Indiana Gov. Mitch Daniels last Friday “ordered the immediate closure of the Sherman Minton Bridge … pending further notice” after “the discovery of a concerning crack in the critical load-carrying element of the bridge on Thursday.”
The bridge runs over an interstate (I-64) that crosses the Ohio River between Indiana and Kentucky. It normally carries 80,000 commuters every day, so this is kind of a big deal.
The closure has caused traffic chaos — or, as Indiana puts it, “extraordinary traffic congestion — as two nearby interstates take on extra flow. The state DOT counsels motorists to “leave early and pack patience, carpool or use public transit where possible, and arrange telecommute or staggered shifts with your employer.”
A commenter at the Washington Monthly (9/12 10:35am) explains the problem more fully:
I am a structural engineer experienced with bridge design and inspections (over 20 years) including truss bridges such as the Sherman Minton bridge.
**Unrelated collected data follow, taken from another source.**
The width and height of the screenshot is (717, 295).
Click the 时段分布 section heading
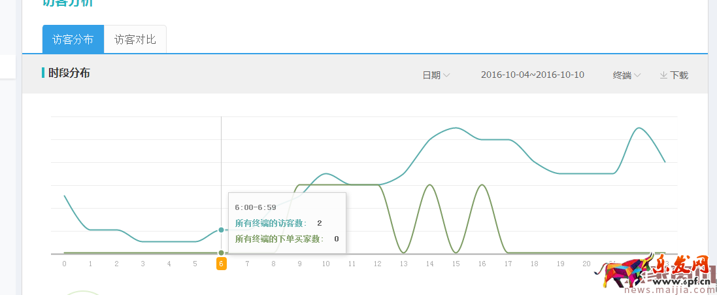69,73
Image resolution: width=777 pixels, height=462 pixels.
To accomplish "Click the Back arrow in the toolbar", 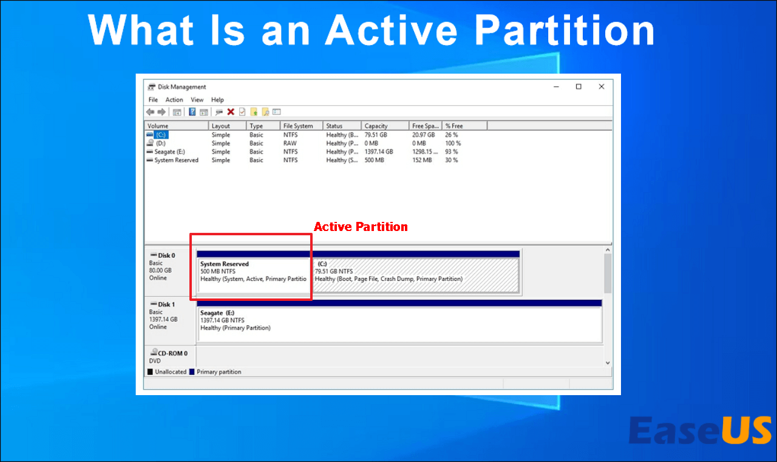I will (150, 112).
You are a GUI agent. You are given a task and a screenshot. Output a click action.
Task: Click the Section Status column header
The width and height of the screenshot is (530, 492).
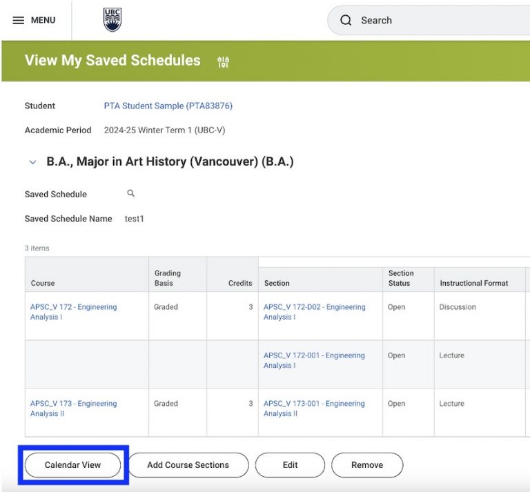coord(401,278)
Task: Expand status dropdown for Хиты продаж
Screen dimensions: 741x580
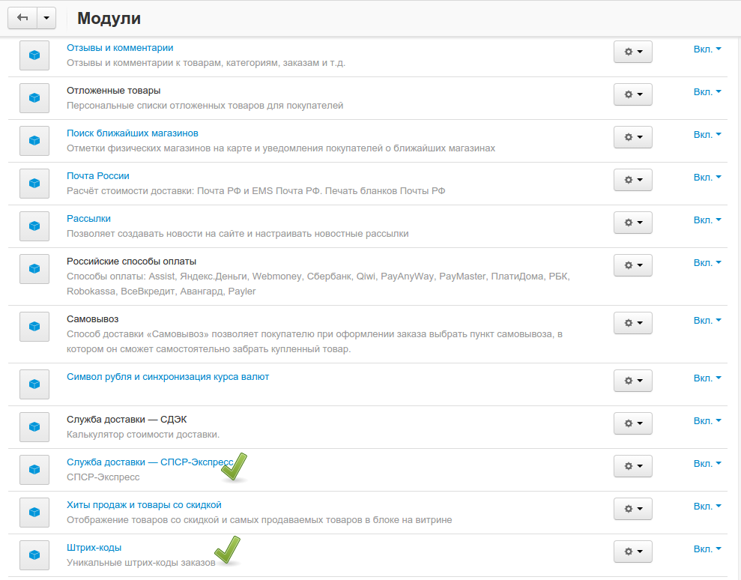Action: point(707,506)
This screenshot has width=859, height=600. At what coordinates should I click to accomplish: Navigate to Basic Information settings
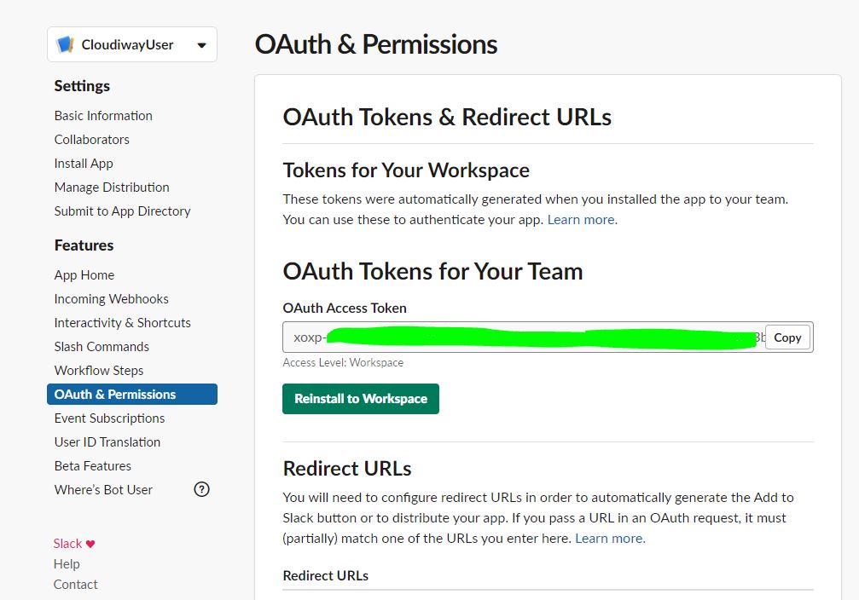102,115
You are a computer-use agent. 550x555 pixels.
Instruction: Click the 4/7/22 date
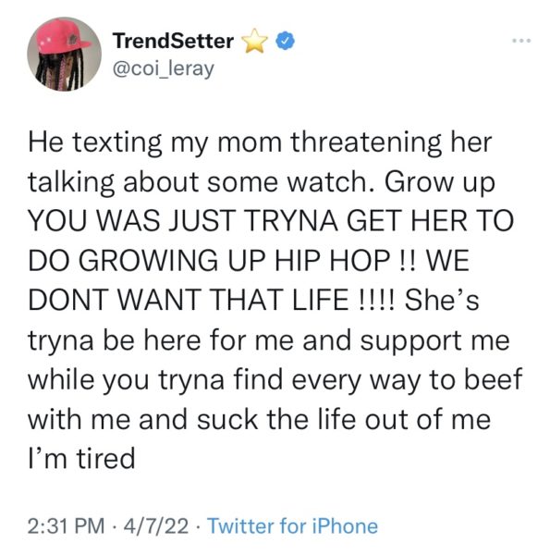click(156, 526)
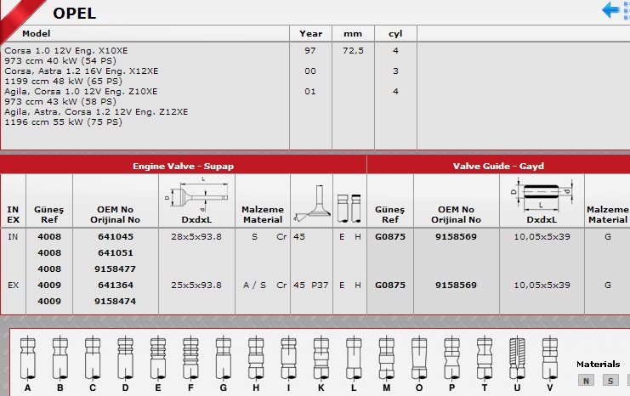Select valve stem type E icon
Image resolution: width=630 pixels, height=396 pixels.
pyautogui.click(x=157, y=355)
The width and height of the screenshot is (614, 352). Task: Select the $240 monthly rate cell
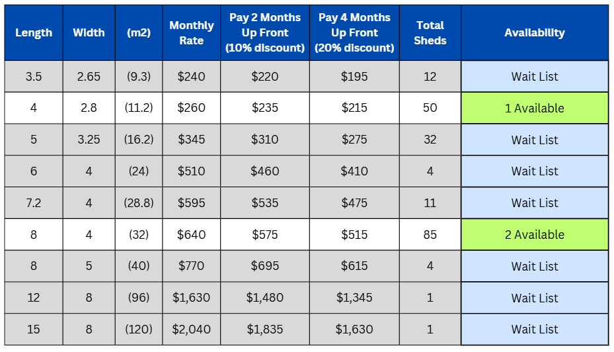(192, 77)
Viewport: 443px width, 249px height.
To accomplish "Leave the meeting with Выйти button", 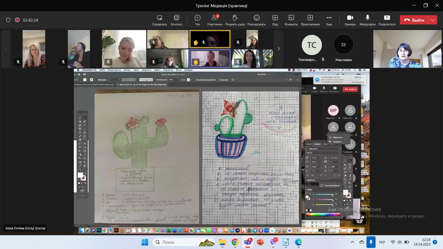I will [x=414, y=20].

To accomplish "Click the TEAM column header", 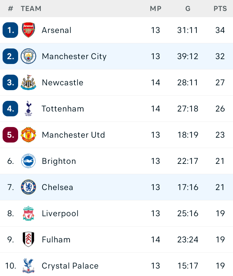I will coord(31,8).
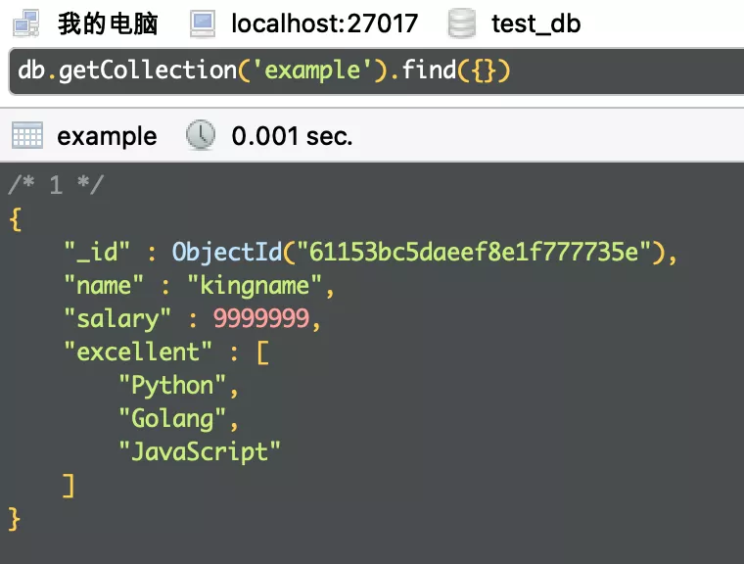Click the example collection name in results header
Image resolution: width=744 pixels, height=564 pixels.
(x=107, y=136)
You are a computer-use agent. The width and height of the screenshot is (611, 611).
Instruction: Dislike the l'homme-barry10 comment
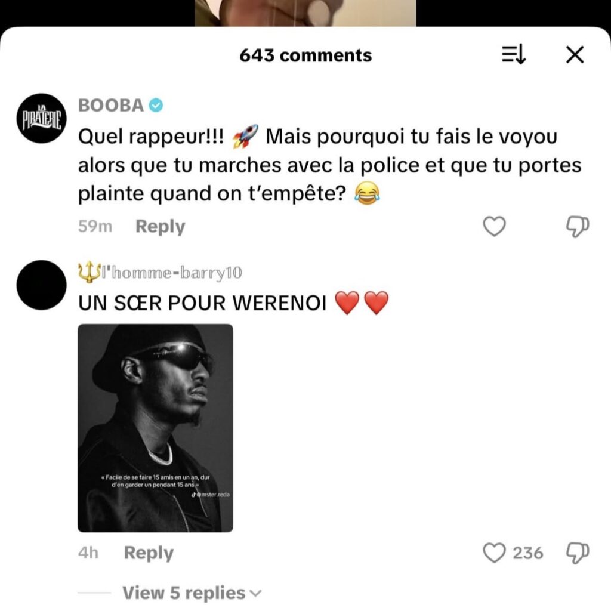coord(577,553)
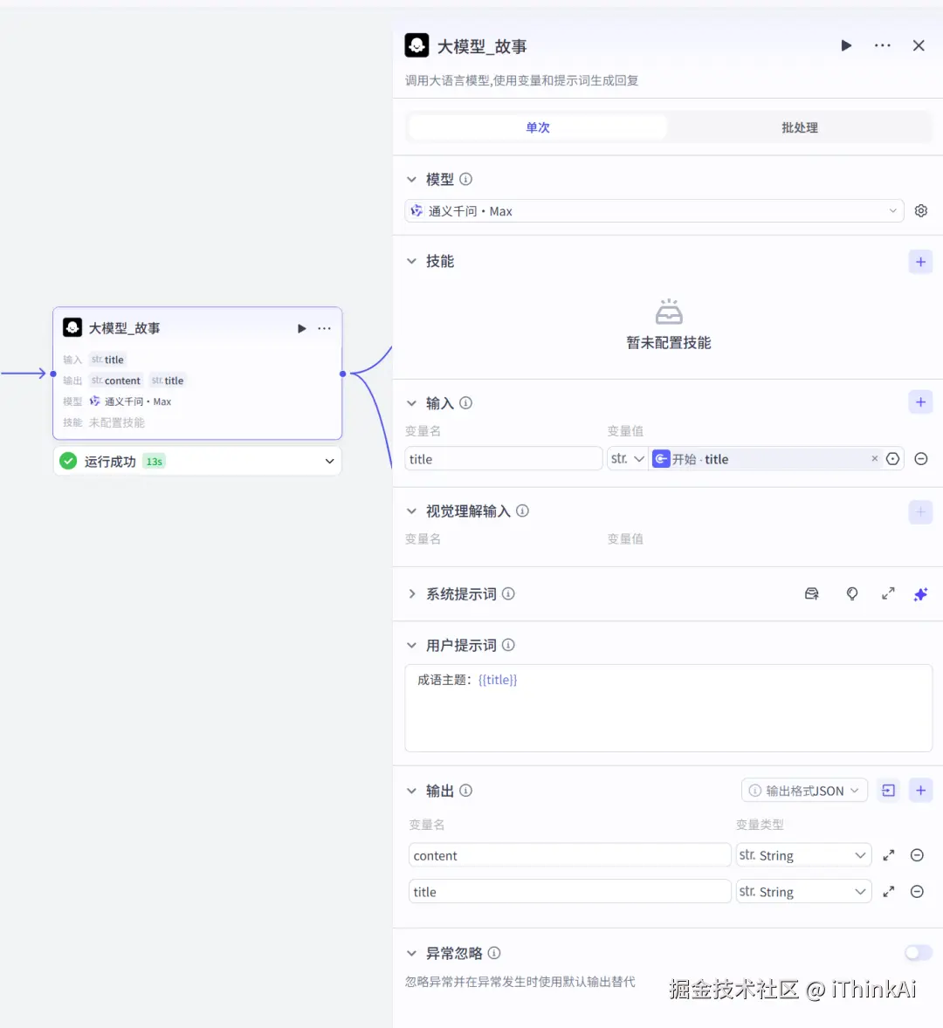Image resolution: width=943 pixels, height=1028 pixels.
Task: Run the node from the canvas card
Action: tap(301, 328)
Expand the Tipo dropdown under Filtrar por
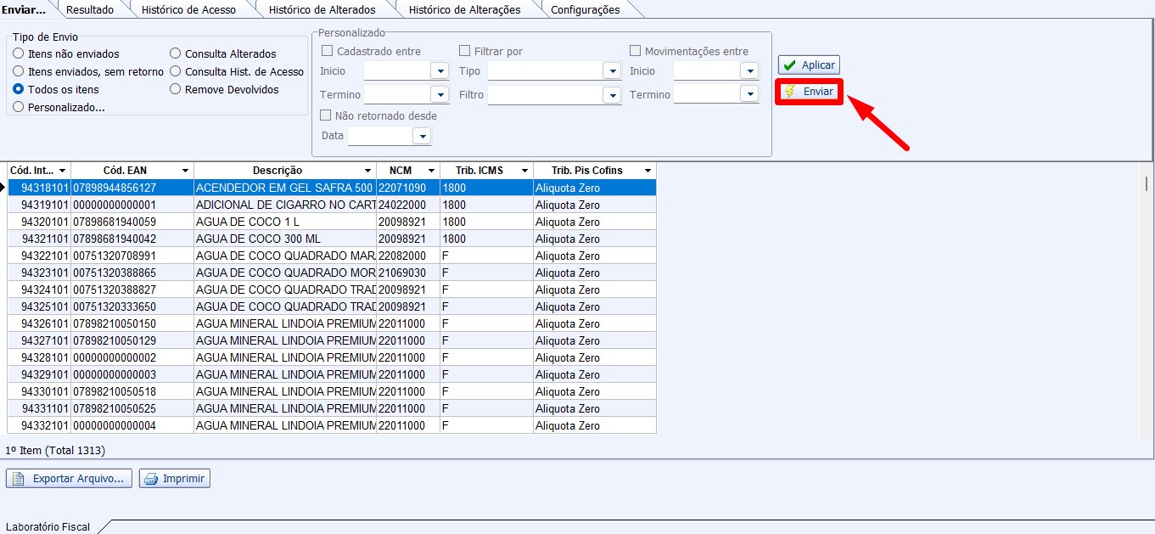This screenshot has height=534, width=1155. 612,71
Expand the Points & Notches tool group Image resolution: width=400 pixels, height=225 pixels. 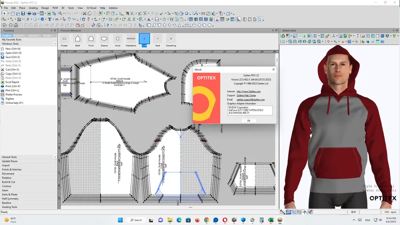(12, 169)
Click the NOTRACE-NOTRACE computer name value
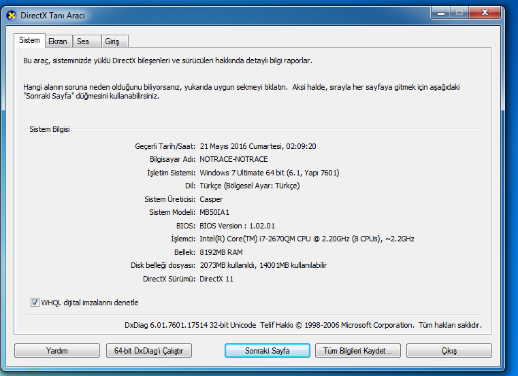The image size is (518, 376). pyautogui.click(x=233, y=159)
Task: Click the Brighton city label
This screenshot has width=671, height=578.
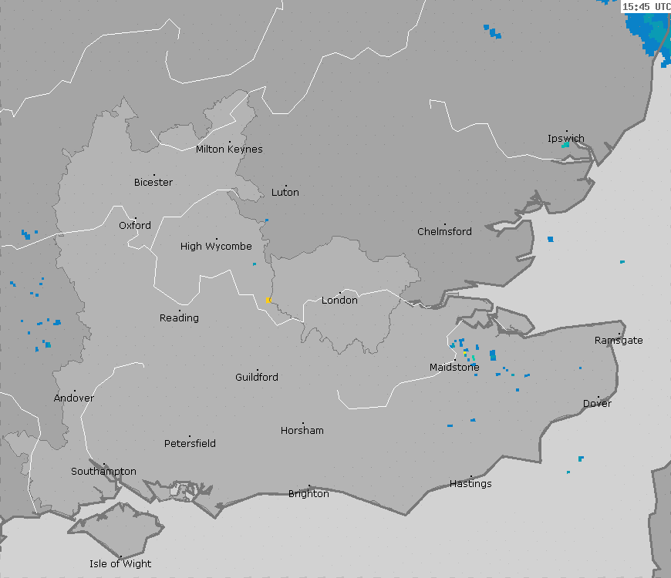Action: point(309,493)
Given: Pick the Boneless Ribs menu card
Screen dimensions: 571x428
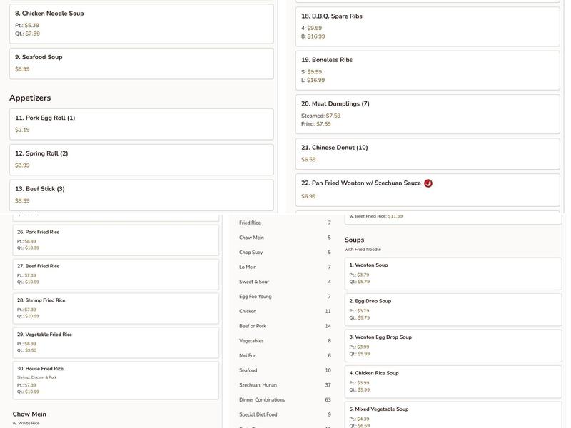Looking at the screenshot, I should (428, 70).
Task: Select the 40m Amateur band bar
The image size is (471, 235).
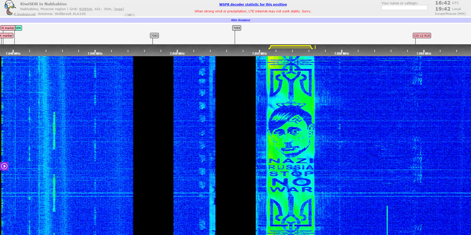Action: (x=240, y=20)
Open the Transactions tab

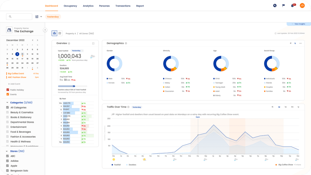pos(123,6)
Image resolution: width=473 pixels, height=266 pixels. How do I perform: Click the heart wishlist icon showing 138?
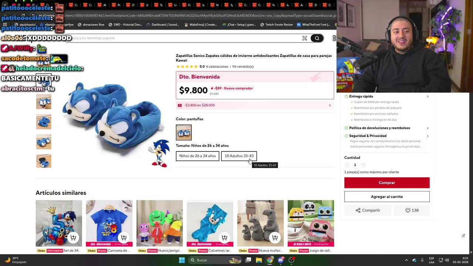[412, 210]
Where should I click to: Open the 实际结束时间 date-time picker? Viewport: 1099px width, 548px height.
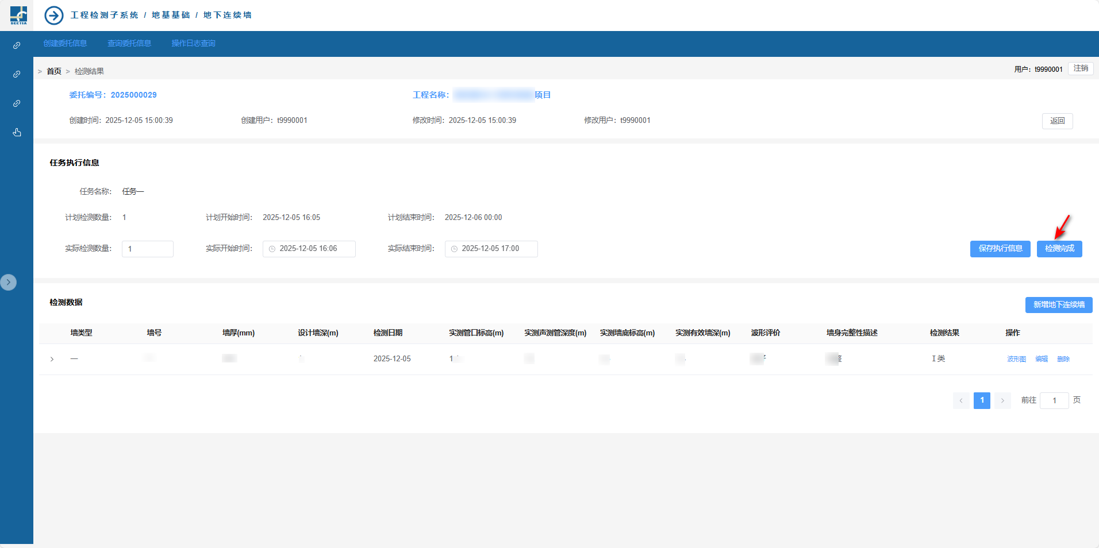(x=491, y=249)
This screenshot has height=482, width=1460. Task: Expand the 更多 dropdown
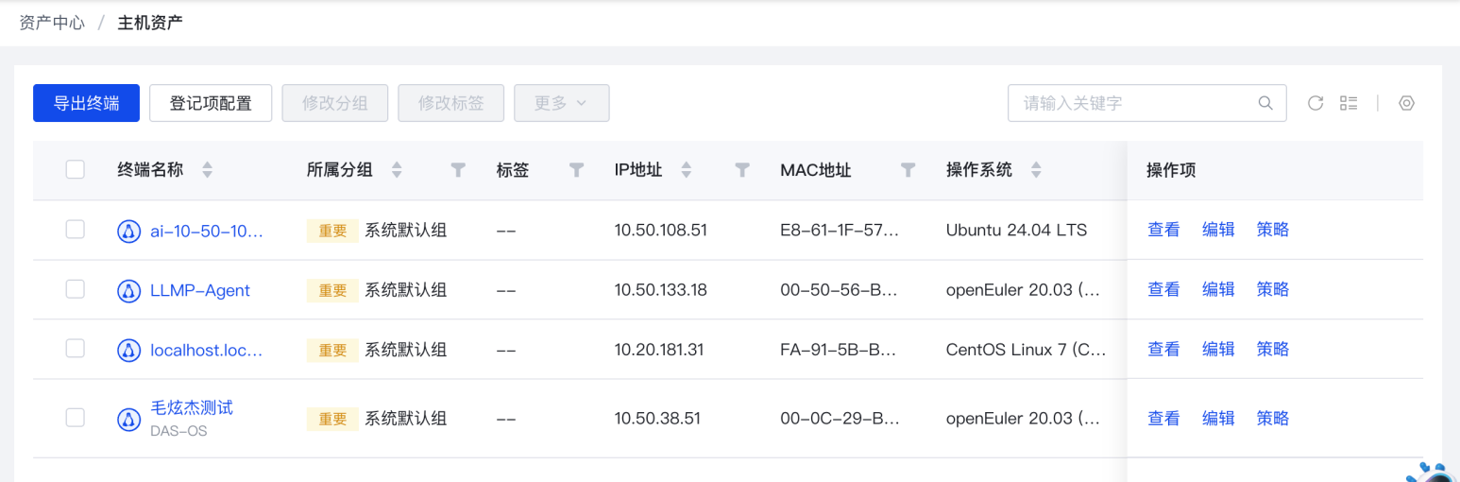[561, 103]
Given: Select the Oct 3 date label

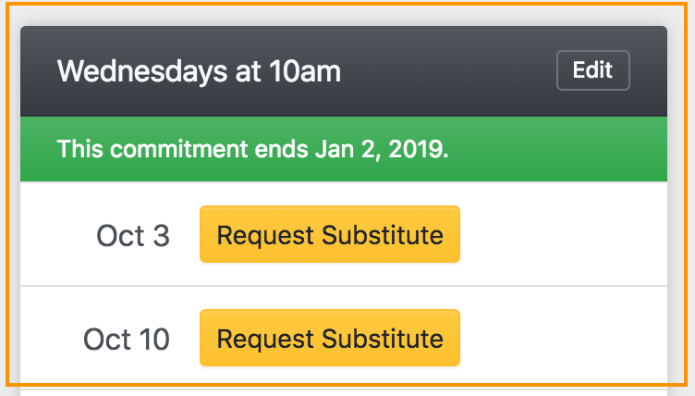Looking at the screenshot, I should coord(133,236).
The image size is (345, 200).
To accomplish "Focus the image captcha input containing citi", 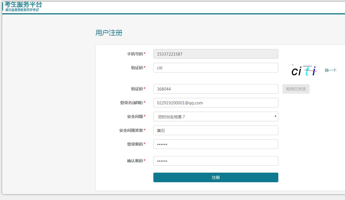I will 216,67.
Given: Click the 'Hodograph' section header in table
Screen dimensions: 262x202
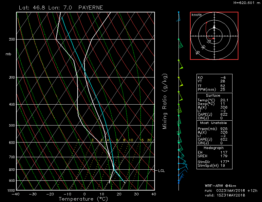Looking at the screenshot, I should coord(213,148).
Truss bridges are unique in the sense that they do not have load path redundancy and their primary load-carrying members are what we define as “fracture critical” members that carry tension and are very susceptible to fatigue. As these steel chords are repeatedly stressed and released in tension by traffic loads, the metal gradually weakens over time. Eventually cracks form, which means that the metal is very near the end of its effective service life.
If one of these fracture critical members were to fail, the lack of any redundancy would mean that the bridge will suddenly and catastrophically collapse, potentially killings hundreds of people on the bridge.
… From what I’ve been able to track down on this situation, the commuters in the Louisville area should all be thankful that the inspectors found these cracks and that the public officials had the courage to act quickly.
New York State has a bridge with the similar vulnerabilities: the Tappan Zee, with 130,000 daily vehicles.